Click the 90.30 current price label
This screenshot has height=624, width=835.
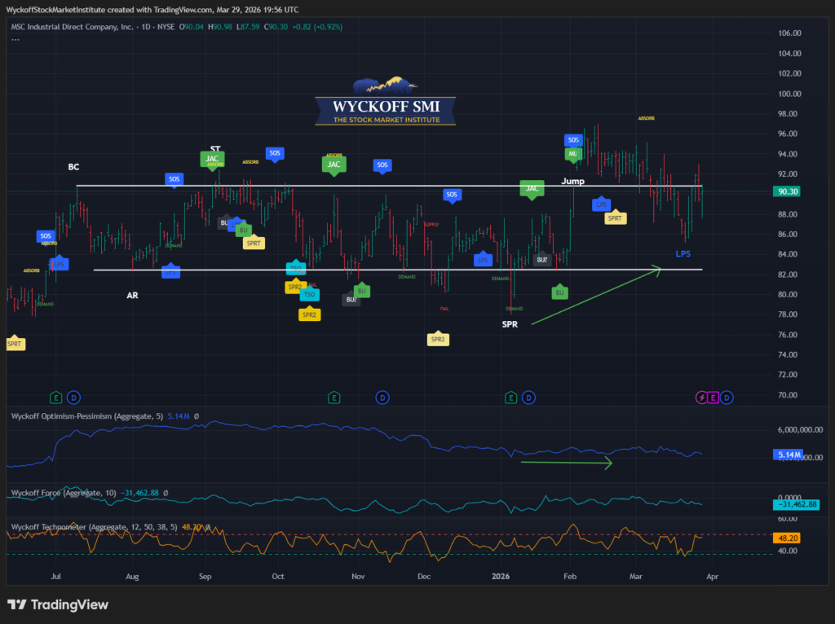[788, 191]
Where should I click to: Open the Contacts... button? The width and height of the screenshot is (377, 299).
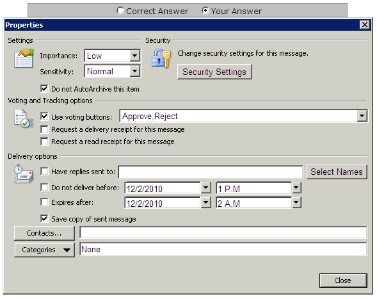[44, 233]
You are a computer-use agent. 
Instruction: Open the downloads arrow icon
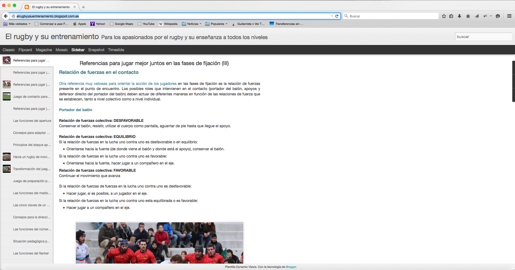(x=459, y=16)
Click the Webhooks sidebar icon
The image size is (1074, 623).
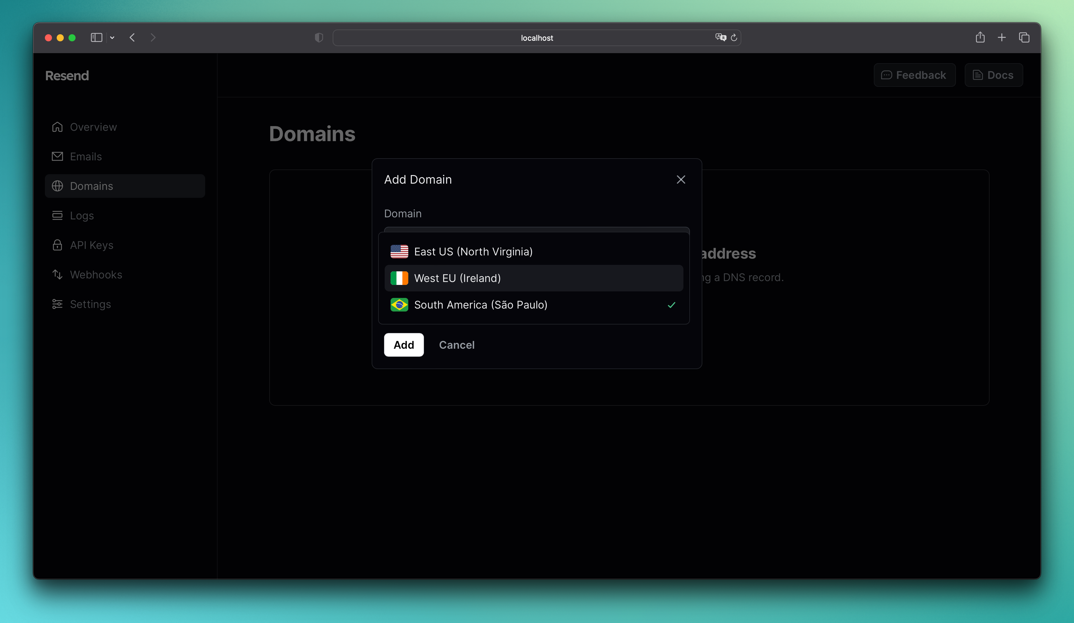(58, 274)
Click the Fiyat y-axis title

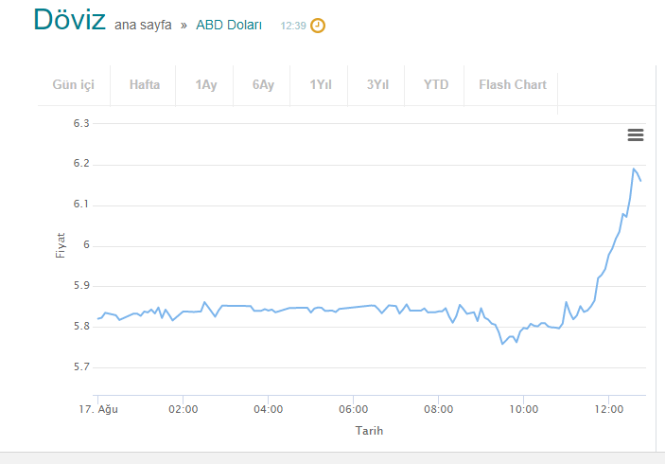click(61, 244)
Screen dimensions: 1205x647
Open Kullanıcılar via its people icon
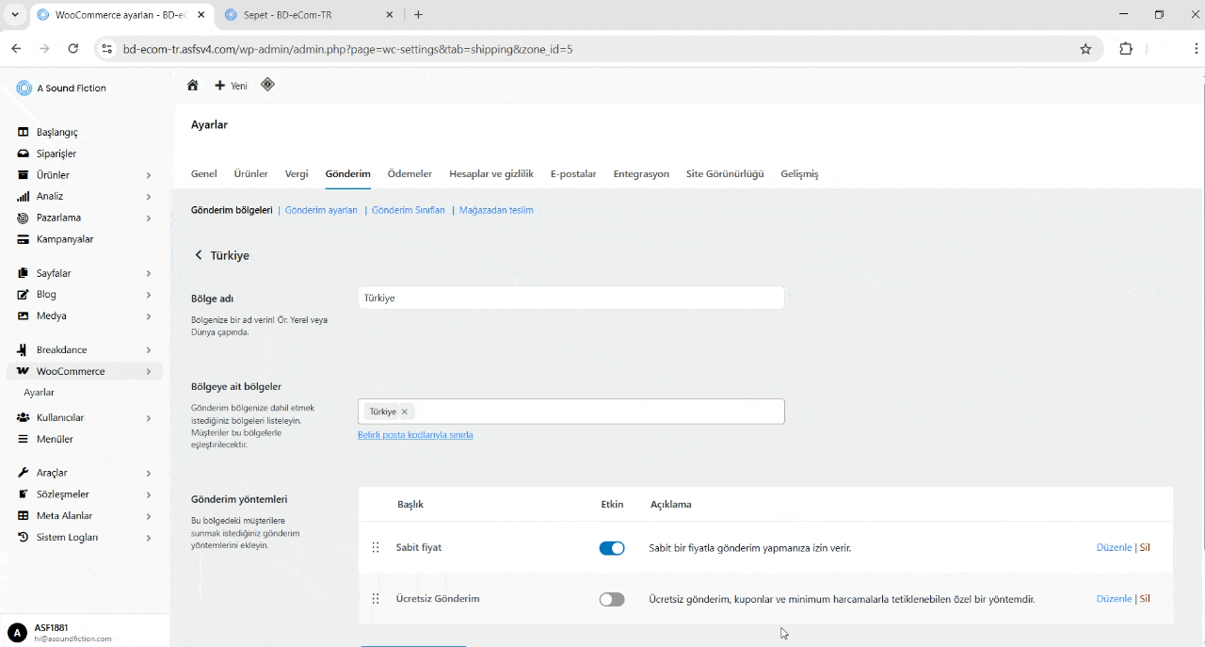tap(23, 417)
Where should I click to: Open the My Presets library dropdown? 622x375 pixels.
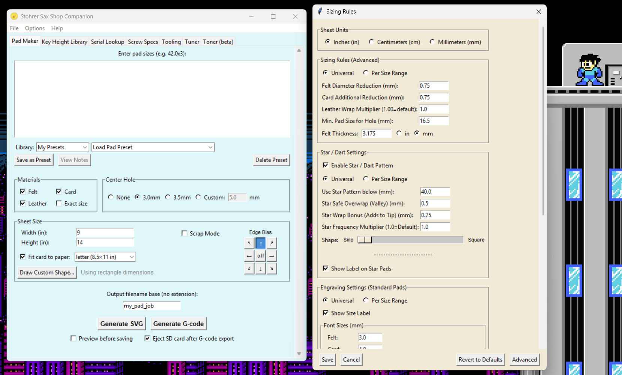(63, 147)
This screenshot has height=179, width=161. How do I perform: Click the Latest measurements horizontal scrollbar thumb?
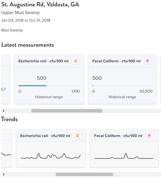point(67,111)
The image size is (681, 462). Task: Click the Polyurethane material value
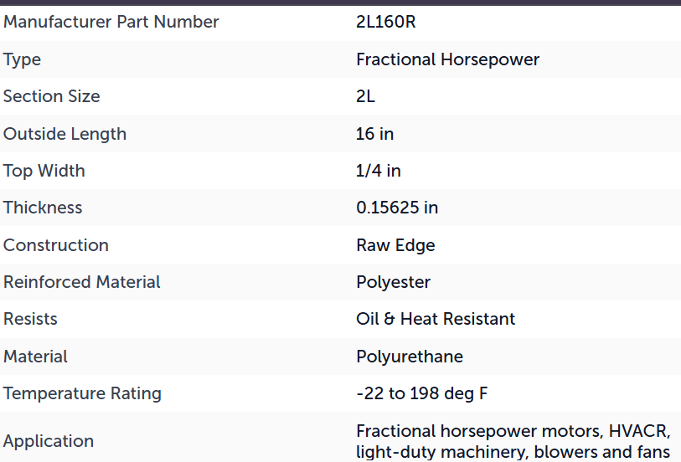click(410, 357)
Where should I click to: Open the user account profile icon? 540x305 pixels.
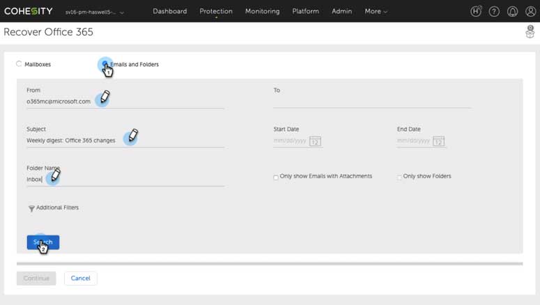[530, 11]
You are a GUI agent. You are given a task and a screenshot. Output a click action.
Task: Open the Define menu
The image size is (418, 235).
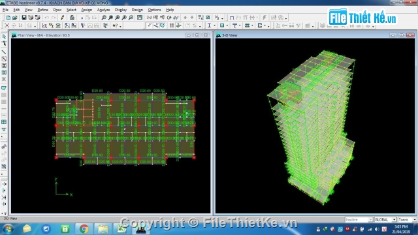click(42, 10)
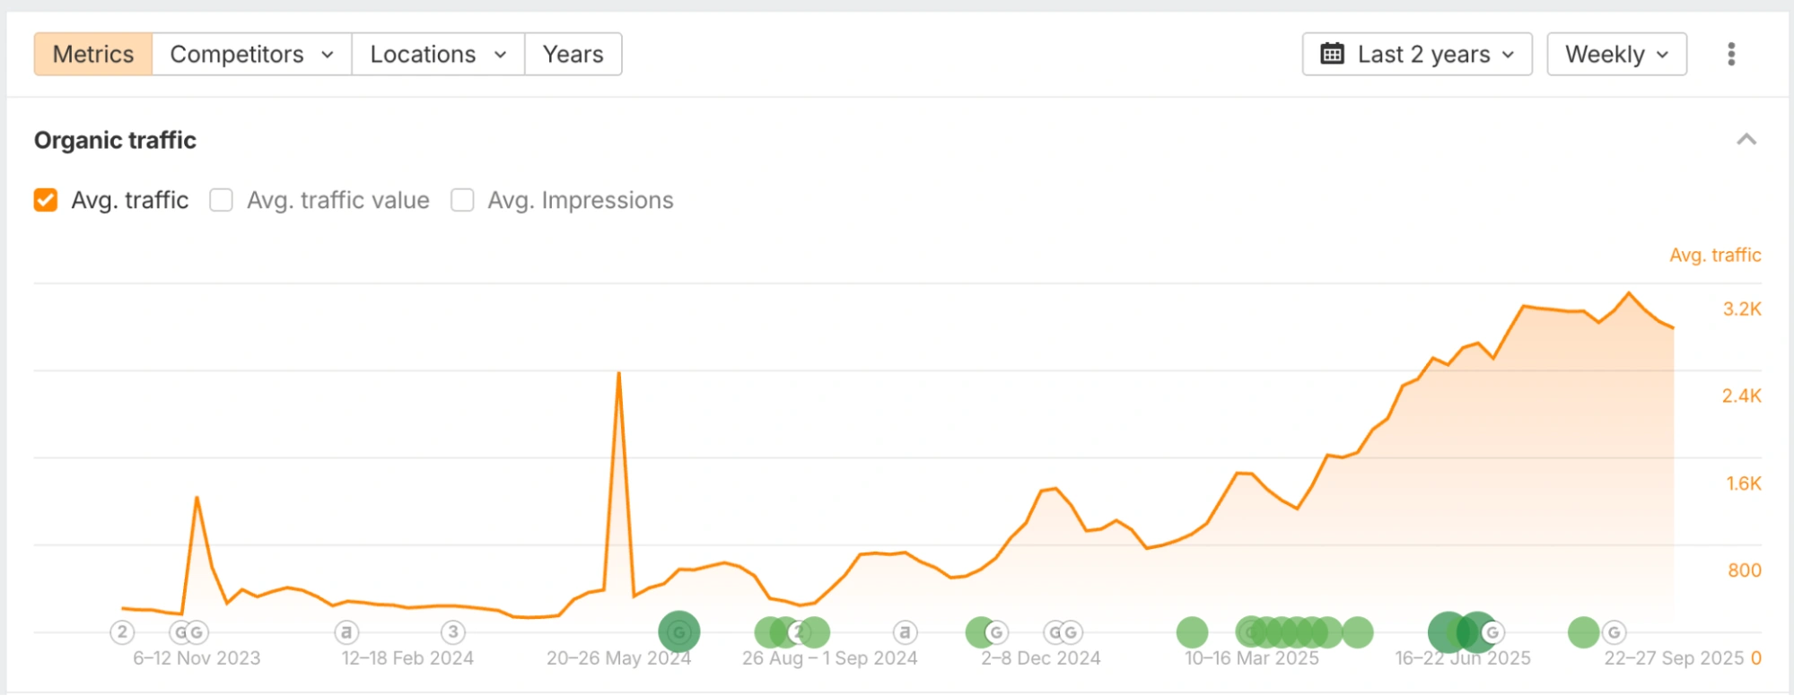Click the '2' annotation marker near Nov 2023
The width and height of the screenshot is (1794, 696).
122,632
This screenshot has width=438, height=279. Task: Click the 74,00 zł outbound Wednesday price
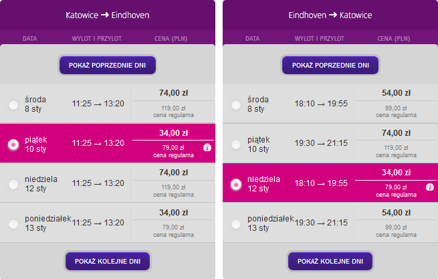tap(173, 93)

+++++

How many lines in the records above hold the string "agent"? Only the number is wanted.

2